FireEye is connecting a long-running DNS-hijacking campaign that’s affected enterprises worldwide, many of them private-sector infrastructure companies and Middle Eastern governments, to Iran, SecurityWeek reports. The attribution is tentative and, as usual, circumstantial, and FireEye notes that there may be more than one threat group at work, but their report concludes “with moderate confidence” that the operation is “conducted by persons based in Iran and that the activity aligns with Iranian government interests.”
Amazon’s Ring smart doorbell cum security system seems to involve more natural intelligence than users might have expected. The Intercept reports that video feeds from Ring’s home cameras are being watched, analyzed, and possibly shared by human watchstanders and company executives in mostly Ukrainian development shops. Ring told TechCrunch that this mischaracterizes what happened, and that Ring only used less-private neighborhood watch video for training purposes. However the story develops, it again suggests the backward-striking potential of networked security devices.

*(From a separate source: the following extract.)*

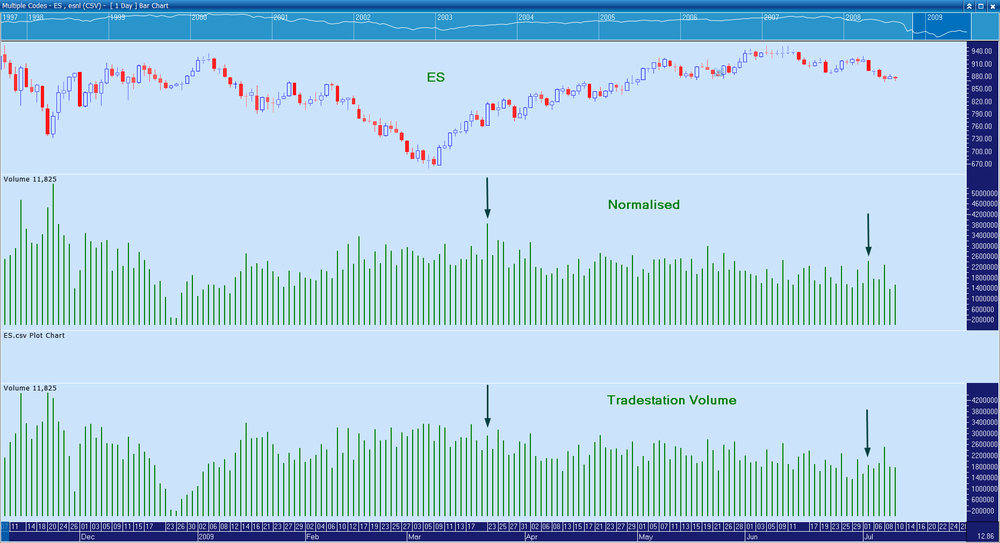Select the green ES symbol label
Image resolution: width=1000 pixels, height=543 pixels.
(x=436, y=77)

Polish authorities have made two arrests in an espionage case linked to Huawei. The Wall Street Journal reports that the suspects, who haven’t been publicly identified, are Huawei’s sales director for Poland (a Chinese national) and a former deputy head of IT security for Poland’s Internal Security Agency (a Polish citizen). Both have entered a plea of not guilty.
Those interested in the Russian media’s take on Kaspersky’s role in the Hal Martin case may consult RT and Sputnik. The executive summary? Schadenfreude: NSA’s security is sad, and Fort Meade owes Kaspersky thanks. Maybe even an apology.